Problem statement – Print the records below exactly, from the line containing "Where should I" down to the line containing "The height and width of the screenshot is (384, 717).", both lines included, and omit every picture.

Records for the exercise START

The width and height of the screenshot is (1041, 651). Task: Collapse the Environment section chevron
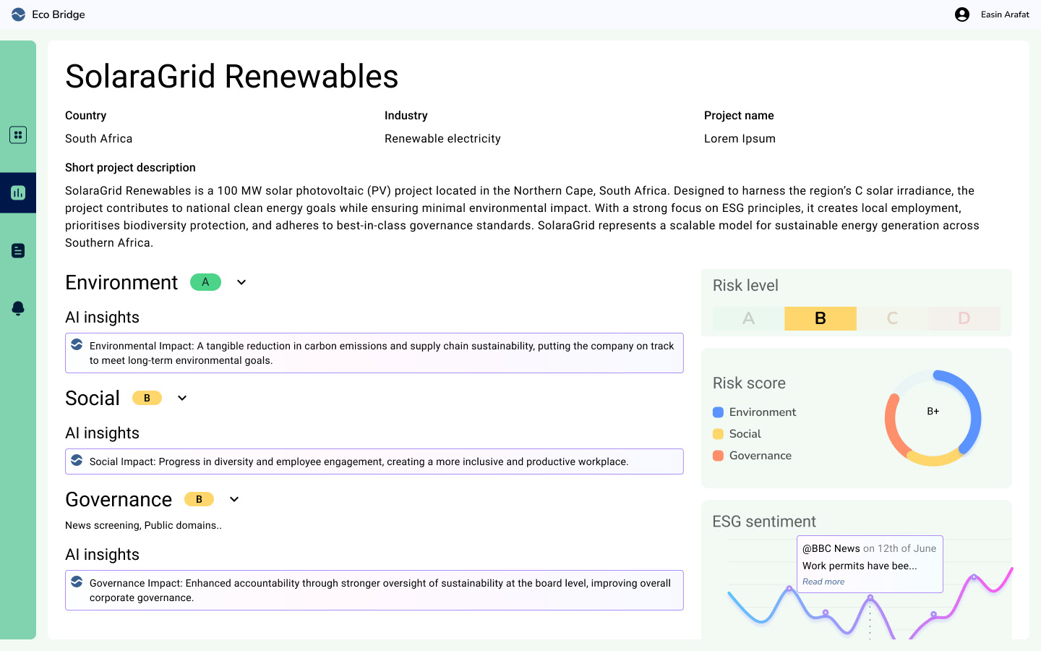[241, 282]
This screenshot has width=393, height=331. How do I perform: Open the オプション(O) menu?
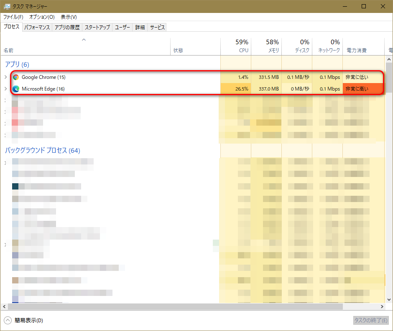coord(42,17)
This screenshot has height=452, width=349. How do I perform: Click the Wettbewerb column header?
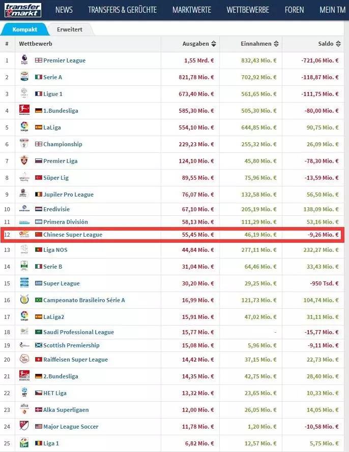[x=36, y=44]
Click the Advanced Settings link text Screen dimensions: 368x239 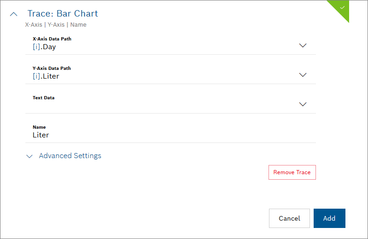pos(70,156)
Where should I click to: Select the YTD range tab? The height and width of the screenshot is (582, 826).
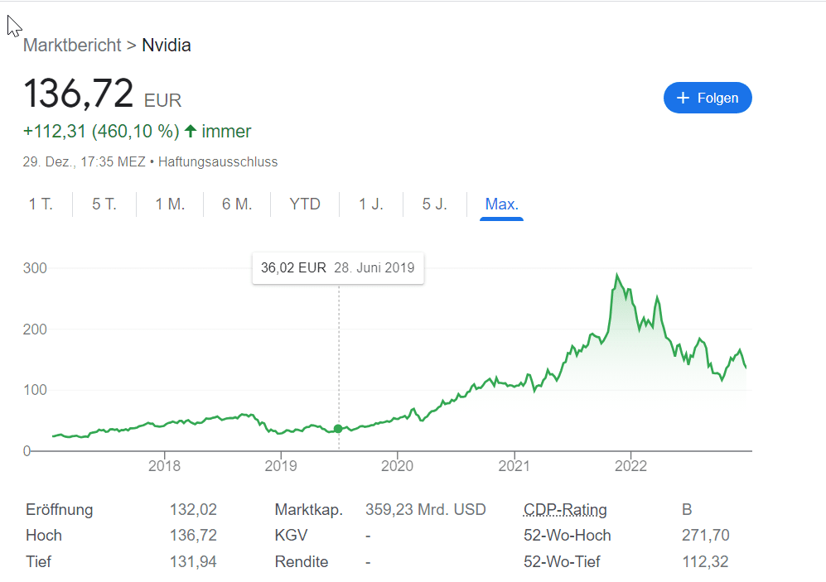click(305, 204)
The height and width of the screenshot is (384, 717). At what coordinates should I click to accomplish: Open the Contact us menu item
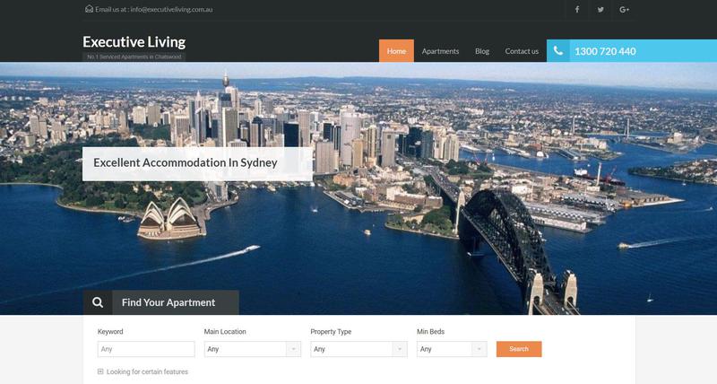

Records for the exercise END
Records for the exercise START

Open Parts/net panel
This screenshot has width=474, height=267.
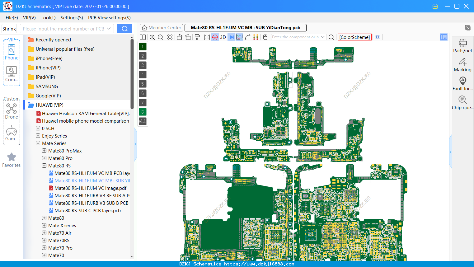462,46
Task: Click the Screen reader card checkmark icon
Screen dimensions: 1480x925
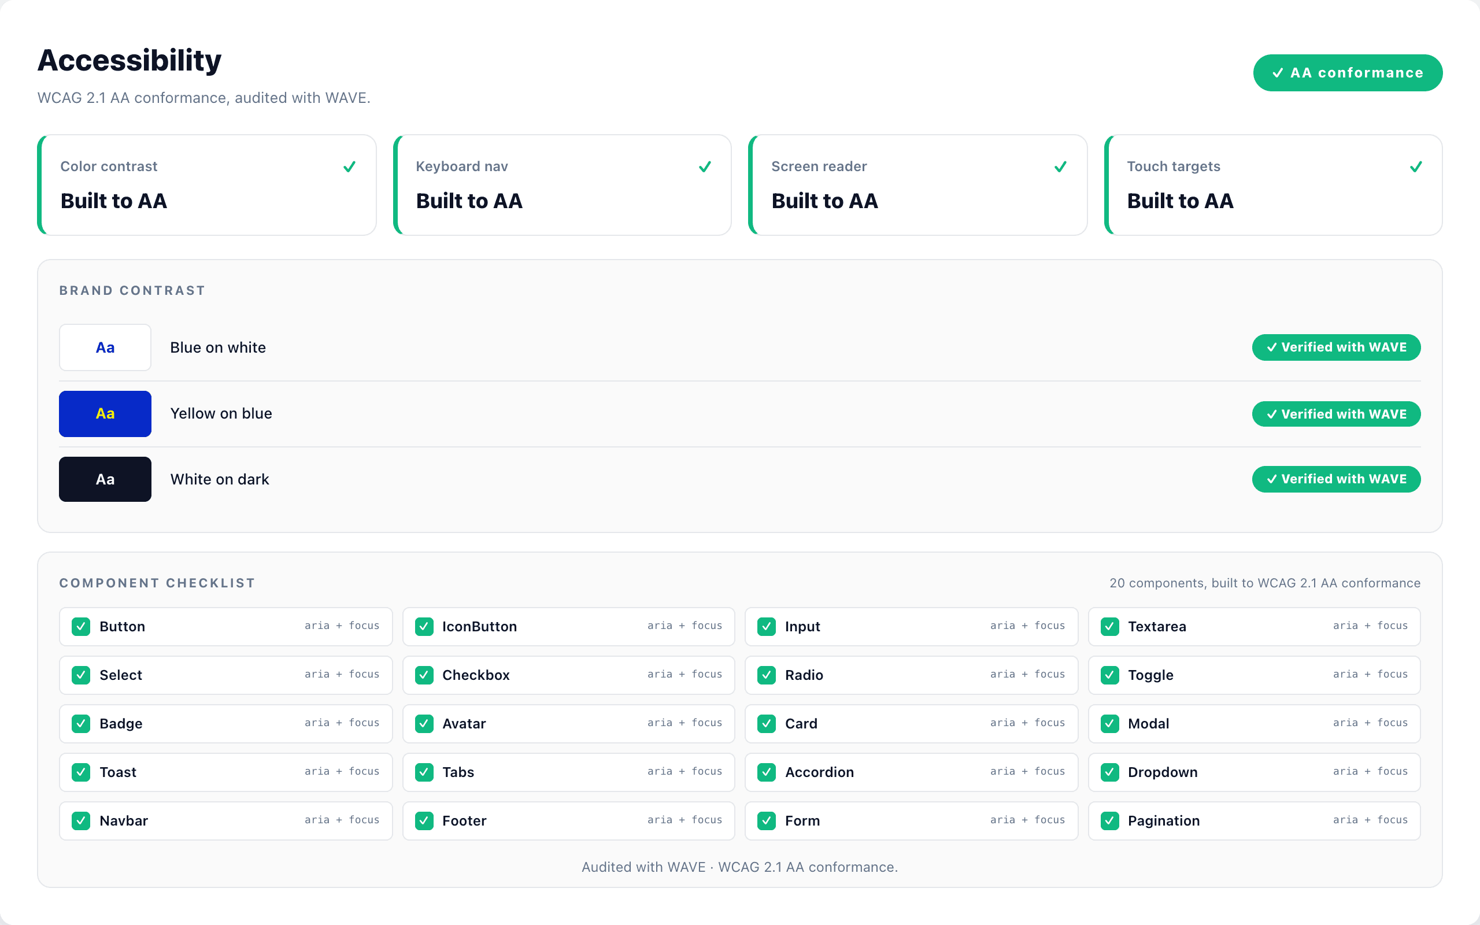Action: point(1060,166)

Records for the exercise END

Result for this exercise –
Where should I click to: Select the YTD range tab? The height and width of the screenshot is (582, 826).
click(305, 204)
The height and width of the screenshot is (384, 717). At what coordinates should I click to accomplish: Open the Contact us menu item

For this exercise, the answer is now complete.